Liefde en leed brengen de loutering van een ziel tot stand, liefde en leed leveren haar een steeds hogere graad van licht op en daarom moet u ook het leed zegenen, omdat het een doeltreffend hulpmiddel is, dat u tot volle rijpheid brengt. Mensen die Jezus nog niet hebben gevonden, moeten ook vaak lijden en dan moet hun blik worden gericht op Hem die het grootste leed op zich heeft genomen, vrijwillig en uit liefde voor de mensen, van wie Hij wist dat ze in de grootste geestelijke nood waren en die Hij wilde helpen. Want eens zal de gedachte aan Hem in ieder mens opduiken die van Hem heeft gehoord, in het bijzonder in groot leed. Maar of de gedachten worden aangenomen, bepaalt weer de vrije wil van de mens en daarom kunnen zulke gedachtengolven ook worden afgewezen. En de ziel blijft verder in grootste nood. En wederom zullen ook mensen die de goddelijke Verlosser Jezus Christus afwijzen, ook weinig werken van liefde verrichten, omdat de liefde hun al een helderdere graad van inzicht zou opleveren en zij dan geen openlijke tegenstander van de goddelijke Verlosser zouden zijn. Want de tegenstander beïnvloedt zulke mensen en verhindert hen ook werken van liefde te doen. En toch wordt er aan allen genoeg gelegenheid geboden waarin ze zich zouden kunnen oefenen in liefde. Maar de erkenning van Jezus en daardoor ook de erkenning van Mij zelf verschaft iedere mens vergrote kracht, want Ik bekommer Me om al diegenen die naar Mij terug willen keren, wat bewezen wordt door de erkenning van Mij zelf in Jezus.
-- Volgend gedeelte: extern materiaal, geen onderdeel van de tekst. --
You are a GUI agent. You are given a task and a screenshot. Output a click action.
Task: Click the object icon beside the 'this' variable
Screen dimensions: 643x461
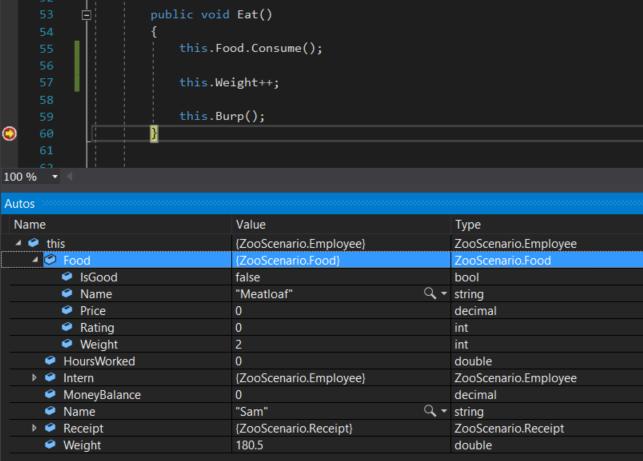pos(34,243)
Ik laat waarlijk geen mens zonder hulp, zonder bescherming en zonder kracht, want er is Mij oneindig veel gelegen aan de terugkeer van iedere ziel afzonderlijk, en wat gedaan kan worden om haar te redden uit de boeien van de duistere macht, wordt waarlijk niet nagelaten. Want mijn liefde volgt al mijn schepselen die eens vrijwillig van Mij zijn weggegaan en mijn liefde was de aanleiding dat Ik zelf in de mens Jezus het verlossingswerk volbracht, want deze Liefde was in de mens Jezus belichaamd. De eeuwige Godheid zelf was naar de aarde gekomen, ze vervulde de mens Jezus helemaal en volbracht in Hem het grootste werk van erbarmen ter wille van de mensen die in de gevangenschap van de tegenstander smachtten en zich niet van hem konden bevrijden. Hij heeft deze kluistering verbroken, Hij heeft Zijn leven gegeven om de gevallenen, zij die de dood waren ingegaan, het leven weer terug te geven. Hij heeft de grote schuld teniet gedaan die de reden was van uw bestaan op deze aarde. En Hij heeft voor u de weg weer vrijgemaakt naar uw God en Schepper, naar uw Vader van eeuwigheid.